Like many of the heroes of early spy fiction Sir Edward Leithen is drawn into the world of espionage by accident and against his will, although he has to admit that he rather enjoys himself. Leithen is a rising barrister and a Member of Parliament. It’s fitting that Buchan should choose a politician as his hero given that Buchan himself had an active career in politics which culminated in his appointment as Governor-General of Canada as the first Baron Tweedsmuir. 

Leithen’s pal Tommy Deloraine, also an MP, tells him of the strange behaviour of their old friend Charles Pitt-Heron. Pitt-Heron has suddenly converted a room in his house into a laboratory, has remained closeted in the laboratory performing mysterious experiments, and has then abruptly vanished. Tommy is convinced that there is something fishy going on, that Pitt-Heron has become involved, probably unwittingly (since he is a decent fellow), in something foolhardy and possibly even sinister. Tommy believes Pitt-Heron is in Moscow and sets off to find him.

While Tommy is off in foreign parts Leithen is becoming more and more heavily involved, mostly through a chain of coincidences which seem to keep leading him to an old gentleman named Edward Lumley. Lumley is clearly an educated and cultured man, a connoisseur of the arts, but there is something about him that suggests to Leithen that he may be very dangerous indeed.

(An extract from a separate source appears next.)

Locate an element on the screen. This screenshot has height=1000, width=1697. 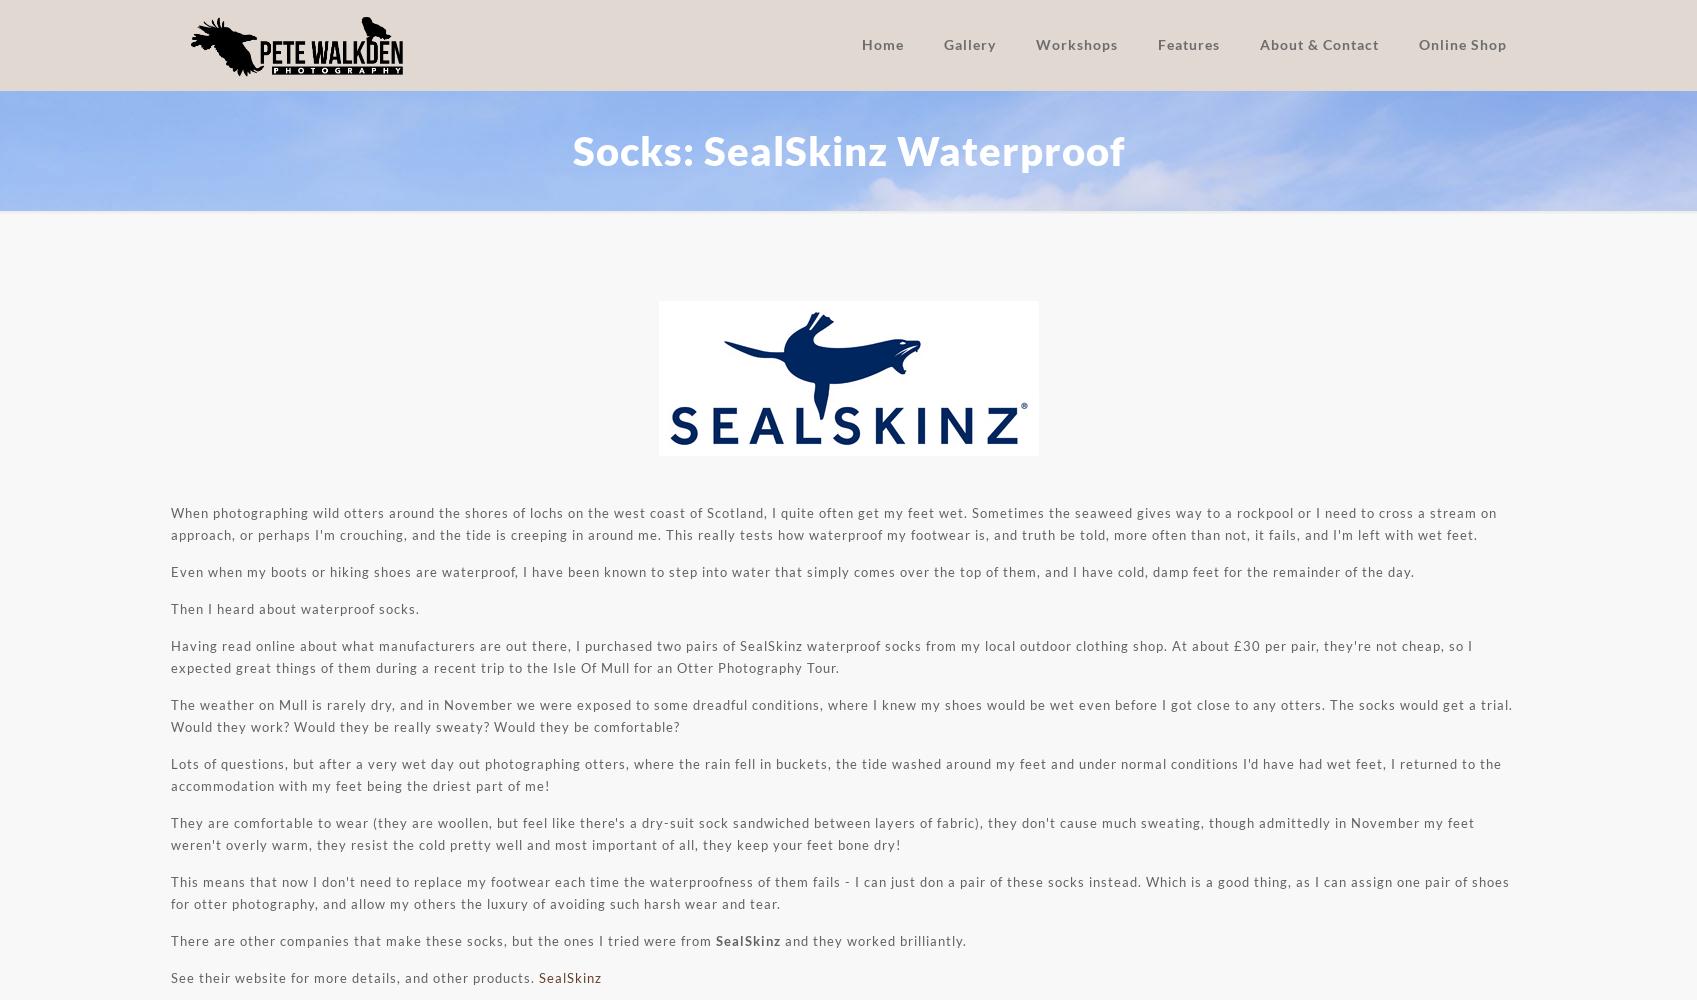
'See their website for more details, and other products.' is located at coordinates (353, 977).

Lumley’s ideas quite frankly terrify Leithen. Leithen also finds that the trail leads to a sinister international organisation know as the Power-House.

Tommy follows Pitt-Heron’s trail to Bokhara but although he imagines that this is his adventure the crucial events of the story will unfold in London, and it is the sedentary Leithen who will be the hero of the hour.

Interestingly, given that Buchan was a staunch Tory, Leithen’s main ally in the struggle against the Power-House is a patriotic and courageous Labour MP.

This is in many ways typical Edwardian spy fiction, but told with Buchan’s inimitable style and verve. Sir Edward Leithen is an unconventional spy fiction hero, certainly not an action  hero like Richard Hannay, but that’s part of the charm of this short novel. Highly recommended.